ONIX workflow Step 1 - Mapping Book Products

The ONIX workflow uses the ONIX table created by the ONIX telescope to do the following:

  1. Aggregate book product records into works records. Works are equivalence classes of products, where each product in the class is a manifestation of each other. For example, a PDF and a paperback of the same work.

  2. Aggregate work records into work family records. A work family is an equivalence class of works where each work in the class is just a different edition.

  3. Produce intermediate lookup tables mapping ISBN13 -> WorkID and ISBN13 -> WorkFamilyID.

  4. Produce intermediate tables that append work_id and work_family_id columns to different data tables with ISBN keys.

Link to Query

Definitions - Product, Work and Work Families

A Product: A product is a manifestation of a work, and will have its own ISBN. There may be several DOIs linked to a single product though (or sometimes none at all).
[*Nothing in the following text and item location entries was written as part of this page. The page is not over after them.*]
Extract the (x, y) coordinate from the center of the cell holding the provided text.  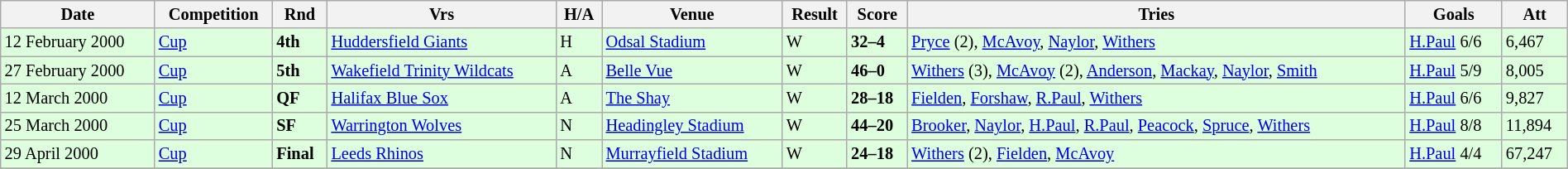
The Shay (692, 98)
Headingley Stadium (692, 126)
Brooker, Naylor, H.Paul, R.Paul, Peacock, Spruce, Withers (1156, 126)
29 April 2000 (78, 154)
H.Paul 8/8 (1454, 126)
44–20 (877, 126)
Huddersfield Giants (442, 42)
Result (815, 14)
Murrayfield Stadium (692, 154)
11,894 (1535, 126)
9,827 (1535, 98)
Leeds Rhinos (442, 154)
Withers (2), Fielden, McAvoy (1156, 154)
H.Paul 5/9 (1454, 70)
Wakefield Trinity Wildcats (442, 70)
QF (299, 98)
Final (299, 154)
4th (299, 42)
Tries (1156, 14)
12 March 2000 (78, 98)
Competition (213, 14)
8,005 (1535, 70)
25 March 2000 (78, 126)
5th (299, 70)
46–0 (877, 70)
Halifax Blue Sox (442, 98)
67,247 (1535, 154)
Goals (1454, 14)
SF (299, 126)
12 February 2000 (78, 42)
Withers (3), McAvoy (2), Anderson, Mackay, Naylor, Smith (1156, 70)
H (579, 42)
6,467 (1535, 42)
Att (1535, 14)
H/A (579, 14)
Fielden, Forshaw, R.Paul, Withers (1156, 98)
H.Paul 4/4 (1454, 154)
32–4 (877, 42)
28–18 (877, 98)
Venue (692, 14)
Date (78, 14)
Vrs (442, 14)
Rnd (299, 14)
Warrington Wolves (442, 126)
Odsal Stadium (692, 42)
24–18 (877, 154)
Belle Vue (692, 70)
27 February 2000 (78, 70)
Score (877, 14)
Pryce (2), McAvoy, Naylor, Withers (1156, 42)
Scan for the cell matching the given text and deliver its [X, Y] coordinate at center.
A Work: Can be a collection of products, which are each different manifestation of the same work. Some datasets have unique IDs assigned to the concept of a work, but these are not as clear as the usage of ISBN for a product.

An Edition: Is a new Work, but is derived as a revision from an existing work as opposed to being entirely new.
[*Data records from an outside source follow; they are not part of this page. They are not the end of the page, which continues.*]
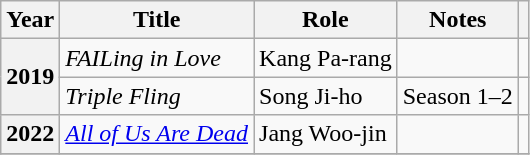
Role [326, 20]
All of Us Are Dead [157, 134]
2019 [30, 77]
Title [157, 20]
2022 [30, 134]
FAILing in Love [157, 58]
Season 1–2 [458, 96]
Jang Woo-jin [326, 134]
Notes [458, 20]
Year [30, 20]
Triple Fling [157, 96]
Kang Pa-rang [326, 58]
Song Ji-ho [326, 96]
Determine the [X, Y] coordinate at the center of the cell enclosing the given text.  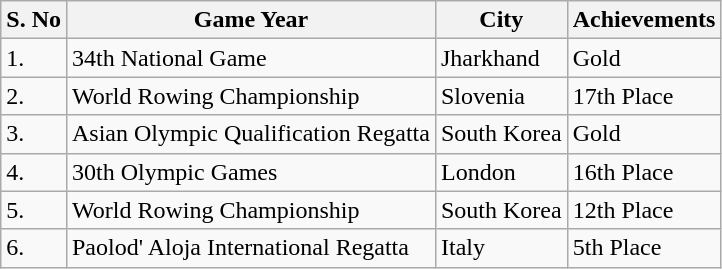
Paolod' Aloja International Regatta [250, 248]
Game Year [250, 20]
City [501, 20]
3. [34, 134]
Italy [501, 248]
London [501, 172]
5. [34, 210]
5th Place [644, 248]
Asian Olympic Qualification Regatta [250, 134]
12th Place [644, 210]
S. No [34, 20]
30th Olympic Games [250, 172]
2. [34, 96]
Achievements [644, 20]
16th Place [644, 172]
1. [34, 58]
6. [34, 248]
34th National Game [250, 58]
Slovenia [501, 96]
Jharkhand [501, 58]
4. [34, 172]
17th Place [644, 96]
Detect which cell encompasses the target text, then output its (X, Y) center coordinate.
A Work Family is a collection of works which are different editions of each other.

Dependencies

The ONIX workflow is dependent on the ONIX telescope. It waits for the ONIX telescope to finish before it starts executing. This requires an ONIX telescope to be present and scheduled.

Link to Code

Work ID

The Work ID will be an arbitrary ISBN representative from a product in the equivalence class.

Work Family ID

The Work Family ID will be an arbitrary Work ID (ISBN) representative from a work in the equivalence class.

ONIX Work ID ISBN Errors

Create Crossref metadata table

Crossref Metadata is required to proceed. The ISBNs for each work is obtained from the publisher’s Onix table. For each of these ISBNs, the Crossref Metadata table produced by the Academic Observatory workflows is queried. Refer to the Crossref Metadata telescope.

Create Crossref events table

Similarly to Crossref Metadata, Crossref Event Data is retrieved through Crossref’s dedicated event REST API through the Crossref Event Data telescope. The API accepts queries based on DOI only, which we retrieve by matching the appropriate ISBN13 from the metadata.

Create book table

The book table is a collection of works and their relevant details for the relative publisher. The table accommodates a title’s Crossref metadata, events and separate chapters.
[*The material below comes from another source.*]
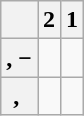
, (20, 96)
, − (20, 58)
1 (72, 20)
2 (50, 20)
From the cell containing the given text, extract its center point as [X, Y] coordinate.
Create intermediate tables

For each data partner’s tables containing ISBN, create new “matched” tables which extend the original data with new “work_id” and “work_family_id” columns.

The schemas for these tables are identical to the raw Telescope’s schemas, with the addition of work_ids and work_family_ids.

Link to Query

../../_images/onix_workflow_1.png

Create QA tables

For each data source, including the intermediate tables, we perform basic quality assurance checks on the data, and output the results to tables that are easy to export for analysis by the publisher (e.g. to CSV). For example we verify if the provided ISBNs are valid, or if there are unmatched ISBNs indicating that there are missing ONIX product records.

ONIX Aggregate Metrics

Link to Query

ONIX Invalid ISBN

Details ISBN13s in the ONIX feed that are not valid.

Data Platform Invalid ISBN

Details ISBN13s in the data source that are not valid. An example schema is below, as data platforms may use different name fields (e.g, ‘ISBN’, ‘publication_id’, ‘Primary_ISBN’).

Data Platform Unmatched ISBN

Details ISBN-13s in the data source that were not matched to ISBN-13s in the ONIX feed.